The task
The response must contain every line of the records that follow, duplicated exactly.

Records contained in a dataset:
_ _ _

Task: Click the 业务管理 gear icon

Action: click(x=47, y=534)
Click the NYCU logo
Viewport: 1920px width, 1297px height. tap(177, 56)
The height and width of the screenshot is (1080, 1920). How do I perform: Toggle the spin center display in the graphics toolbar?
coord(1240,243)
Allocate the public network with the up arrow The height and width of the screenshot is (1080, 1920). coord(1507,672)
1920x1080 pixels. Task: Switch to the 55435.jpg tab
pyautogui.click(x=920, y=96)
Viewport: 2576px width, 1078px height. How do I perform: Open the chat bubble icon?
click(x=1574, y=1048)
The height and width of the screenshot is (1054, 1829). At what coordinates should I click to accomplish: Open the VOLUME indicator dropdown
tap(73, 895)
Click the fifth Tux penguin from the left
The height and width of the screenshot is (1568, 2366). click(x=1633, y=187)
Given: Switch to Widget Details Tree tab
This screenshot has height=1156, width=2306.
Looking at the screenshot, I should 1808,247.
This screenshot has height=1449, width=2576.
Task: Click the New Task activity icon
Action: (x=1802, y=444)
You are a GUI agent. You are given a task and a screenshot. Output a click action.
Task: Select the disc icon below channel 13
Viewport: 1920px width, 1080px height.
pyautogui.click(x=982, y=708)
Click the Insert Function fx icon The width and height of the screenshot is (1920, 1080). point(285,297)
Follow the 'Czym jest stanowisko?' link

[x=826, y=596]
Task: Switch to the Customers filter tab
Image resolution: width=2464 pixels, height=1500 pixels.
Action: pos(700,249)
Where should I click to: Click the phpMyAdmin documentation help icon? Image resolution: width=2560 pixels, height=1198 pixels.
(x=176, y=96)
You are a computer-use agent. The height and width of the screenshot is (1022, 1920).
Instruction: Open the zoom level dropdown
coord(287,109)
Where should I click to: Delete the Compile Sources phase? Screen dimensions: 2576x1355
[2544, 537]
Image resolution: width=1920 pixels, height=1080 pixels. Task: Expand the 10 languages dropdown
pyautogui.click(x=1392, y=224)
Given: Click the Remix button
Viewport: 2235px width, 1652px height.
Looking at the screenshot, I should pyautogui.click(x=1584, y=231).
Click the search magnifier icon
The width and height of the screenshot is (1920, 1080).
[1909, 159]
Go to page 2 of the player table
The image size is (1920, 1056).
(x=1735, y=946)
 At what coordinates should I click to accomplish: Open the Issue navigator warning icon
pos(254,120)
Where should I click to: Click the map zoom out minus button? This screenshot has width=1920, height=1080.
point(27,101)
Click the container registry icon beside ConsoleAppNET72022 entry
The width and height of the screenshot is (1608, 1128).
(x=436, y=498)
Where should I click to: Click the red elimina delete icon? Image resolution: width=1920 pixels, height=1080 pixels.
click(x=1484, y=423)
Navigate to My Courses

_ _ _

Your response
Task: Click the 业务管理 gear icon

Action: click(x=47, y=534)
Click the NYCU logo
Viewport: 1920px width, 1297px height. tap(177, 56)
The height and width of the screenshot is (1080, 1920). How do I perform: Toggle the spin center display in the graphics toolbar?
coord(1240,243)
Allocate the public network with the up arrow The height and width of the screenshot is (1080, 1920). coord(1507,672)
1920x1080 pixels. Task: Switch to the 55435.jpg tab
pyautogui.click(x=920, y=96)
Viewport: 2576px width, 1078px height. How do I perform: Open the chat bubble icon?
click(x=1574, y=1048)
The height and width of the screenshot is (1054, 1829). At what coordinates should I click to accomplish: Open the VOLUME indicator dropdown
tap(73, 895)
Click the fifth Tux penguin from the left
The height and width of the screenshot is (1568, 2366). click(x=1633, y=187)
Given: Switch to Widget Details Tree tab
This screenshot has height=1156, width=2306.
Looking at the screenshot, I should 1808,247.
This screenshot has height=1449, width=2576.
Task: Click the New Task activity icon
Action: (x=1802, y=444)
You are a GUI agent. You are given a task and a screenshot. Output a click action.
Task: Select the disc icon below channel 13
Viewport: 1920px width, 1080px height.
pyautogui.click(x=982, y=708)
Click the Insert Function fx icon The width and height of the screenshot is (1920, 1080). point(285,297)
Follow the 'Czym jest stanowisko?' link

[x=826, y=596]
Task: Switch to the Customers filter tab
Image resolution: width=2464 pixels, height=1500 pixels.
Action: pos(700,249)
Where should I click to: Click the phpMyAdmin documentation help icon? Image resolution: width=2560 pixels, height=1198 pixels.
(x=176, y=96)
You are a computer-use agent. The height and width of the screenshot is (1022, 1920).
Instruction: Open the zoom level dropdown
coord(287,109)
Where should I click to: Delete the Compile Sources phase? Screen dimensions: 2576x1355
[2544, 537]
Image resolution: width=1920 pixels, height=1080 pixels. Task: Expand the 10 languages dropdown
pyautogui.click(x=1392, y=224)
Given: Click the Remix button
Viewport: 2235px width, 1652px height.
Looking at the screenshot, I should pyautogui.click(x=1584, y=231).
Click the search magnifier icon
The width and height of the screenshot is (1920, 1080).
[1909, 159]
Go to page 2 of the player table
The image size is (1920, 1056).
(x=1735, y=946)
 At what coordinates should I click to accomplish: Open the Issue navigator warning icon
pos(254,120)
Where should I click to: Click the map zoom out minus button? This screenshot has width=1920, height=1080.
point(27,101)
Click the container registry icon beside ConsoleAppNET72022 entry
The width and height of the screenshot is (1608, 1128).
(x=436, y=498)
Where should I click to: Click the red elimina delete icon? Image resolution: width=1920 pixels, height=1080 pixels.
click(x=1484, y=423)
Navigate to My Courses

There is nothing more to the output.